Read more: Business Insider, Spanish Property Insight

 

Government on a roll over improved Philippines revenue collection

Philippines

 Philippines tax collectors are busy bees, after government revenue exceeded targets on faster economic growth and better customs receipts on the back of higher oil prices. Tax collection in January rose 12% on the year, while customs revenues were up 22% in draft data. The government’s got big plans for borrowing and spending this year, to further boost an economy that grew 1.8% in the last quarter, as it recovers from the global recession. But the growth in taxes could help the fiscus reduce its borrowing, making it less taxing for the government to spend.

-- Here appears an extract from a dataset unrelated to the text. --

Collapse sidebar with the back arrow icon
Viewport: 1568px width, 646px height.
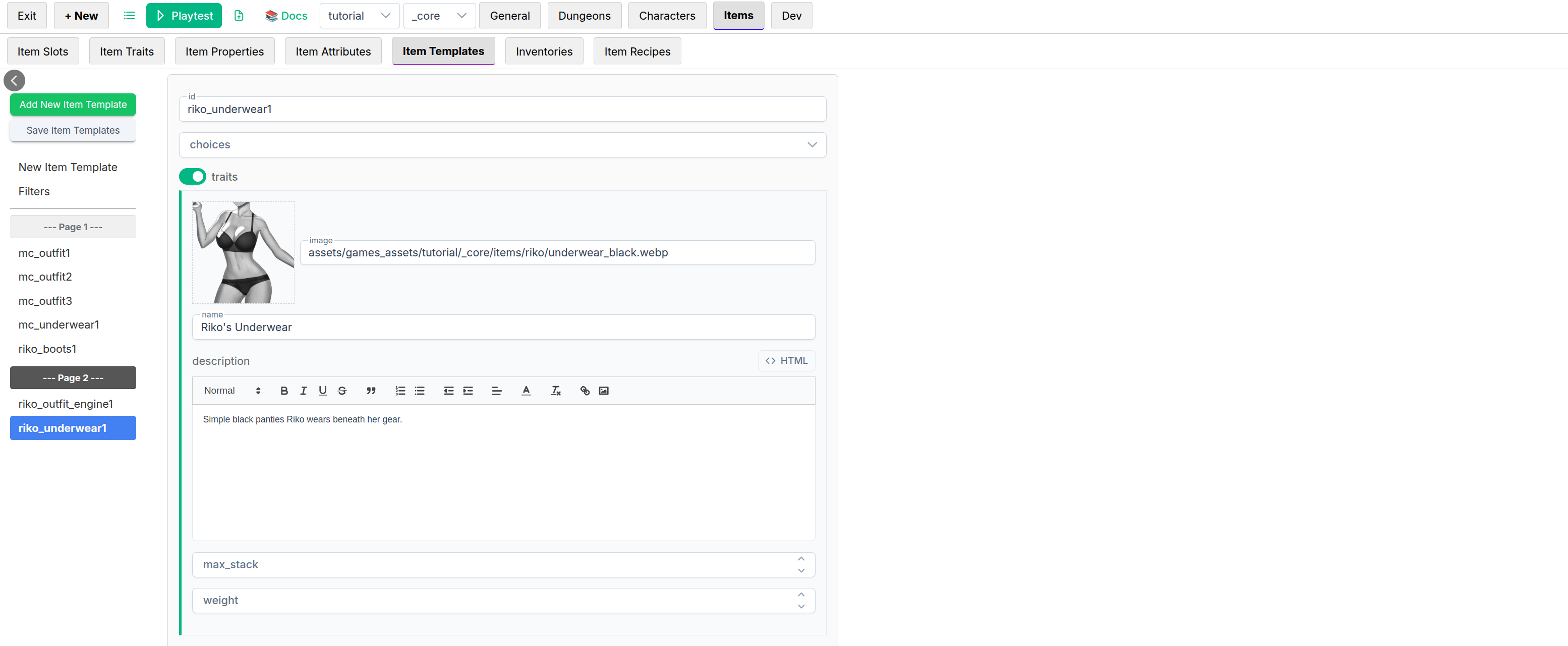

Read more: Business World, Bloomberg

 

Swiss drugs giant gets taste of swill along with industry-beating profits

 Switzerland

 Annual sales at Swiss pharmaceuticals giant Roche rose 8% on the back of paranoia over swineflu, despite more enduring treatments such as cancer drug Herceptin not living up to hopes. That’s twice the industry average, swinging operating profits up 14% to $14.2 billion. But the Swiss maker of Tamiflu, which takes the swine out of swineflu, paid for taking over US drugs titan Genentech, seeing net income for the year fall 22%. That won’t matter, though, as the deal is already proving profitable. Meanwhile, it expects sale of Tamiflu to fall through the floor in 2010, after the media-hyped swineflu “crisis” abated.

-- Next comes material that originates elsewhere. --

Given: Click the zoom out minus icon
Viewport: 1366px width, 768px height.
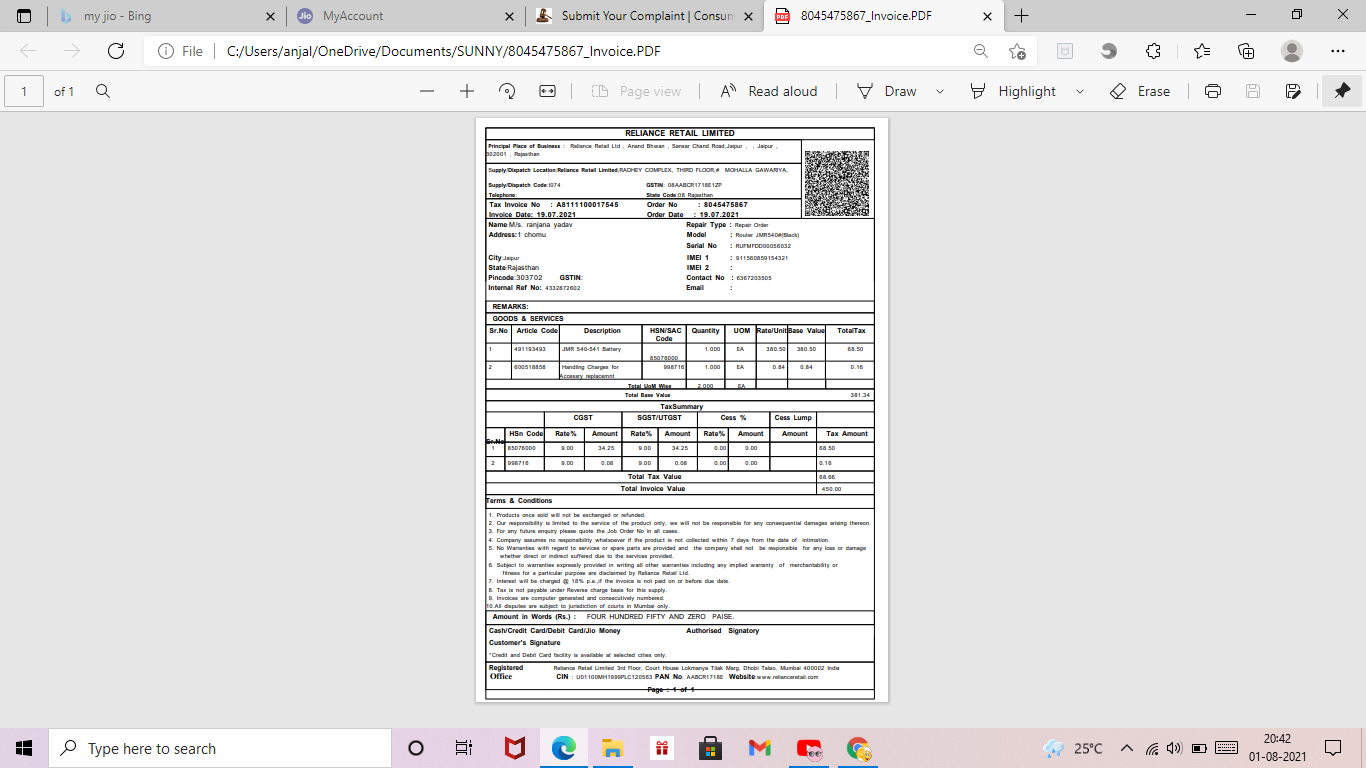Looking at the screenshot, I should click(427, 91).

Read more: BBC, The New York Times, Reuters

 

Britain worries the lights may go out

 UK

 UK energy regulator, Ofgem says Britain is set to go through a power shortage in coming years. Welcome to the club. If you need any advice just call Eskom. The regulator also says many consumers might not be able to afford the higher energy prices they will come into force (sound familiar?). Britain’s power industry needs $319 billion to get it out of trouble, but that will be hard to find after the country’s banks took a headlong dive after the October 2008 market crash. And with politicians on both sides of the Atlantic yelling for greater bank regulation, Ofgem says the UK could fail to deliver secure, sustainable supplies over the next 10 years. Better the market invests in wind energy, before hot air over fossil fuels becomes a cold, dark space.

Read more: BBC, Guardian, Offshore 247

 

More woes put brakes on Toyota in home market

 Japan

 Japan’s government has ordered Toyota to investigate a possible defect in its new Prius hybrid model after receiving 14 reports of brake trouble. This comes after the US Congress wants to know why faulty brake pedals in the American market caused the company to engage in its biggest-ever recall. Lawmakers want a quick answer, after drivers complained that the brakes on Toyota’s newest “green” car failed momentarily at low speeds, especially on bumpy and frozen roads. It’s not just drivers in Japan, though, as dealers in the US cite numerous reports from customers who said their Priuses had braked insufficiently. Toyota’s trying to 
get its wheels out the mud after a massive global recall sparked by accelerator troubles in the US market saw it suspend production of eight models and take a big hit on sales.